Pagan Soup: Polyamory, Piracy and Public School Pagans

Pagan Soup: Polyamory, Piracy and Public School Pagans

I want to point out some interesting bits floating about on the web today.

Steven Abell’s latest column touches on the controversial subject of worship in Heathenry (and Paganism as well):

The word worship always appears in these discussions, and it always takes a beating. Someone will come to its rescue and remind us that, originally, it meant an acknowledgment of worthiness, and there’s nothing wrong with that. But someone else will point out that, in our time, the word carries unmistakable connotations of groveling. We don’t do that. We have no reason to. And I’m pretty sure our gods, in all their greatness and power, would be annoyed if we did.
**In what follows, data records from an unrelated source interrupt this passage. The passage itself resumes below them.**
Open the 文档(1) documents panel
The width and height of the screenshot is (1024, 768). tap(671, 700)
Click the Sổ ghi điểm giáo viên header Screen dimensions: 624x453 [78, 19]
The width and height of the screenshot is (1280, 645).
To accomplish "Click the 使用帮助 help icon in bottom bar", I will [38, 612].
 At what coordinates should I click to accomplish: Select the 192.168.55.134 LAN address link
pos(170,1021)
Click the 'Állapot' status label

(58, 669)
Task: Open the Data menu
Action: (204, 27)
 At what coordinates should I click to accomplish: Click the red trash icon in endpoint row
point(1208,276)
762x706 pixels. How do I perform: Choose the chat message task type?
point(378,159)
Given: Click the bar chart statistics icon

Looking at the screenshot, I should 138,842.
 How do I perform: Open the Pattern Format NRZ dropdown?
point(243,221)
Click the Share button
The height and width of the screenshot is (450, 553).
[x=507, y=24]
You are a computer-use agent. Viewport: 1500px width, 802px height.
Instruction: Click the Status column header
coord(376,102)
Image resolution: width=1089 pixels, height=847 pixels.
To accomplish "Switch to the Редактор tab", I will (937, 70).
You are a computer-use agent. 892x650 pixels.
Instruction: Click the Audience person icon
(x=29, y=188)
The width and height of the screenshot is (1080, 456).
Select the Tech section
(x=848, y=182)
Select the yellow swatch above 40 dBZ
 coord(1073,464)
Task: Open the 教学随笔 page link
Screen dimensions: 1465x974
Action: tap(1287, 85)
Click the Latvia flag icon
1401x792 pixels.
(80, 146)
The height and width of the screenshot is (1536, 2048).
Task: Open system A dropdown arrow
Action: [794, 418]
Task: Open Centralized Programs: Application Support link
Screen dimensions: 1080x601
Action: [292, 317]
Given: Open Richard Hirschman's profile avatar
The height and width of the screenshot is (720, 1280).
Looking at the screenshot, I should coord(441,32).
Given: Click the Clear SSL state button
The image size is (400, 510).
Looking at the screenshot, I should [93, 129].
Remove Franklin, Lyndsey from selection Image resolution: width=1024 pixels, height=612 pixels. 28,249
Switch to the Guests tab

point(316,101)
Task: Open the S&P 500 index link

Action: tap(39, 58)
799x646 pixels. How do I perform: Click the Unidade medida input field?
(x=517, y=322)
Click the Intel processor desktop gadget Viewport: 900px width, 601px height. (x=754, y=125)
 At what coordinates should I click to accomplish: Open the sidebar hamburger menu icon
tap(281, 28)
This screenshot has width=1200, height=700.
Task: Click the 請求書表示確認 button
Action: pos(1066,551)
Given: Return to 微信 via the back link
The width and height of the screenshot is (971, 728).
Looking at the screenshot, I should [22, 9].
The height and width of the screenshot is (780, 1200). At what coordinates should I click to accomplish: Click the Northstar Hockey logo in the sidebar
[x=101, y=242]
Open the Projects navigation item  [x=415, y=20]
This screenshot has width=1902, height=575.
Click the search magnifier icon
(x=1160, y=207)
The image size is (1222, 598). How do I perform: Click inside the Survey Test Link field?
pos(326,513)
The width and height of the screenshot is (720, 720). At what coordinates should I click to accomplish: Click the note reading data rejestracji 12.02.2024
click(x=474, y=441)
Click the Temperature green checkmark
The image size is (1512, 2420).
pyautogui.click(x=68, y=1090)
Nels Linde over at PNC-Minnesota is interviewing polyamorous Pagans:

It is easy in a monogamous relationship, if one person sees a problem within you, and you don’t want to own it, to simply deny it. When you are in a polyamorous relationship and you have two people saying the same thing, you have to look at it. It is not easy to get away with a lot of the things that people do in a monogamous relationship.

Gus diZerega takes a good hard look at monotheism:

My individuality requires my being incomplete, so that it can be developed and brought into more complete being by the relationships into which I am born and into which I enter afterwards. If I am already complete as an entity my entering into relationship with you does not in any sense make me more complete. I am untouched. In other words, I do not really enter into relationship with you because you cannot touch me or change me.

Elysia at Llewellyn takes a pirates argument apart piece-by-piece:

How shall she educate without the books? No one is asking her to. All we are asking is fair pay for our work – and I say that on behalf of authors, publishers, and booksellers as well. She might also like to talk with other Wiccan teachers around the country who are managing to do the Great Work just fine without distributing files without authorization.

Eric Scott recalls the explicit Christian-ness of public school:

Looking back, it’s remarkable just how little anyone thought about keeping a distance between religion and school while I was attending Shepard Elementary in the early ’90s. I sang in the school choir’s holiday program, which featured mainly explicitly Christian carols: “Away in a Manger,” “Silent Night,” “Little Drummer Boy,” and so on. I even had a solo in the spiritual “What You Gonna Call Your Pretty Little Baby.” (I was the one who sang, “Some say one thing / I’ll say Immanuel.”) I recall a few of my teachers invoking Jesus by name during class, too.

Kris Bradley from Confessions of a Pagan Soccer Mom is promoting National Donate A Pagan Book Day:

Participants are encouraged to donate new or gently used books to their local public library, Pagan community center, Pagan library or prison ministry in order to help share a love of books and knowledge.